Calculate the ÄHvap , in kJ/mol, for ethanol, given that the vapor pressure at 45.0°C is 155.0 torr. The normal boiling point of ethanol is 78°C. Express your answer to two decimal places.
Use the Clausius-Clapeyron equation.
p1 = 155 torr
T1 = 45.0C
p2 = 760 torr
T2 = 78 C
change dHvap to J/mol
To calculate the enthalpy of vaporization (ΔHvap) for ethanol, we can use the Clausius-Clapeyron equation. The Clausius-Clapeyron equation relates the vapor pressure of a substance at one temperature to its vapor pressure at another temperature and the enthalpy of vaporization.
The Clausius-Clapeyron equation is given as:
ln(P2/P1) = -ΔHvap/R * (1/T2 - 1/T1)
Where:
P1 = vapor pressure at temperature T1
P2 = vapor pressure at temperature T2
R = ideal gas constant, 8.314 J/(mol·K)
T1 = temperature in Kelvin
T2 = temperature in Kelvin
First, we need to convert the given temperatures to Kelvin.

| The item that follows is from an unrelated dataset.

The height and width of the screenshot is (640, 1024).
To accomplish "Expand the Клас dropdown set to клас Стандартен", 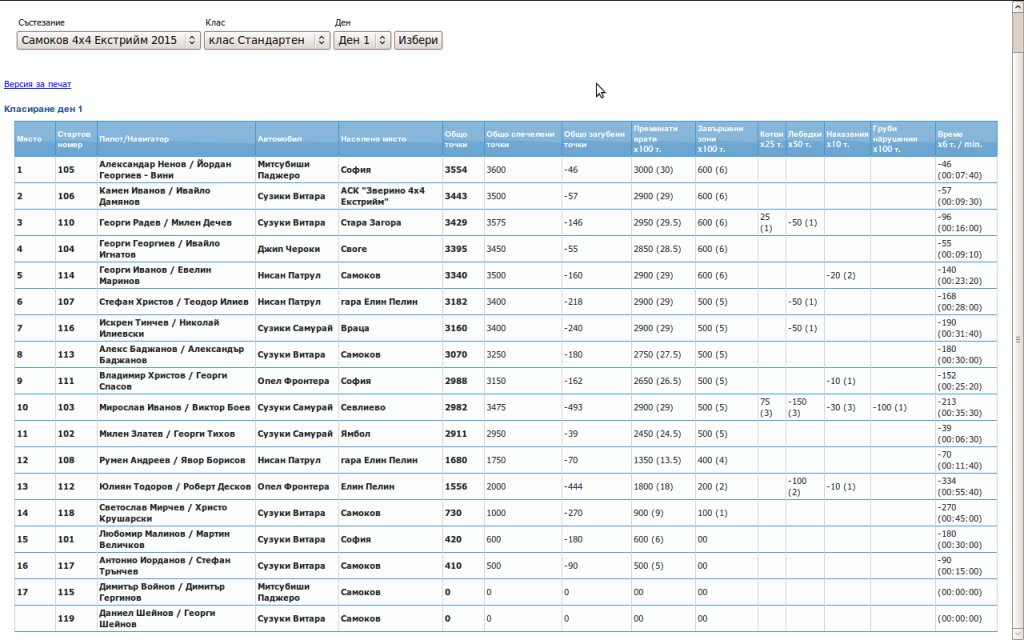I will click(x=266, y=40).
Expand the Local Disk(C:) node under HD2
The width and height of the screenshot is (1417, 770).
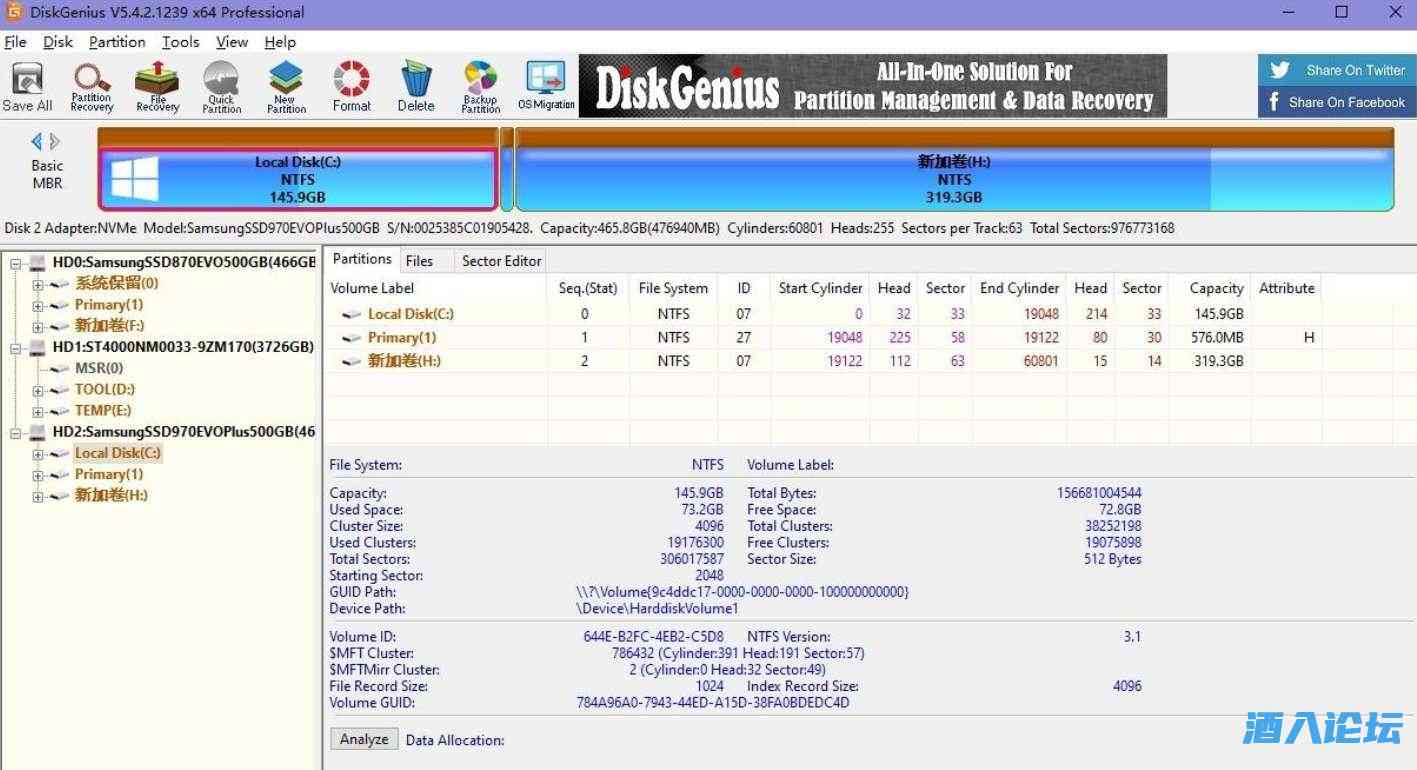pos(38,454)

45.0°C = 45.0 + 273.15 = 318.15K
78°C = 78.0 + 273.15 = 351.15K
Next, let's plug in the given values into the Clausius-Clapeyron equation:
ln(155.0 torr/P1) = -ΔHvap/(8.314 J/(mol·K)) * (1/351.15K - 1/318.15K)
Now, we can solve for ΔHvap. Rearrange the equation:
ΔHvap = -R * (T2 - T1) / (ln(P2/P1))
Substitute the values:
ΔHvap = -(8.314 J/(mol·K)) * (351.15K - 318.15K) / ln(155.0 torr/P1)
Note: We have an unknown variable in the equation, which is P1. However, since the problem does not provide P1, we can assume that the vapor pressure is very low compared to P2, so we can approximate P1 as zero. Hence, ln(155.0 torr/P1) can be approximated as ln(155.0 torr/0) = ln(infinity) = infinity.
Therefore, the equation simplifies to:
ΔHvap ≈ -(8.314 J/(mol·K)) * (351.15K - 318.15K) / infinity
As we divide by infinity, we can approximate the final equation as:
ΔHvap ≈ 0
Hence, the enthalpy of vaporization for ethanol is approximately 0 kJ/mol.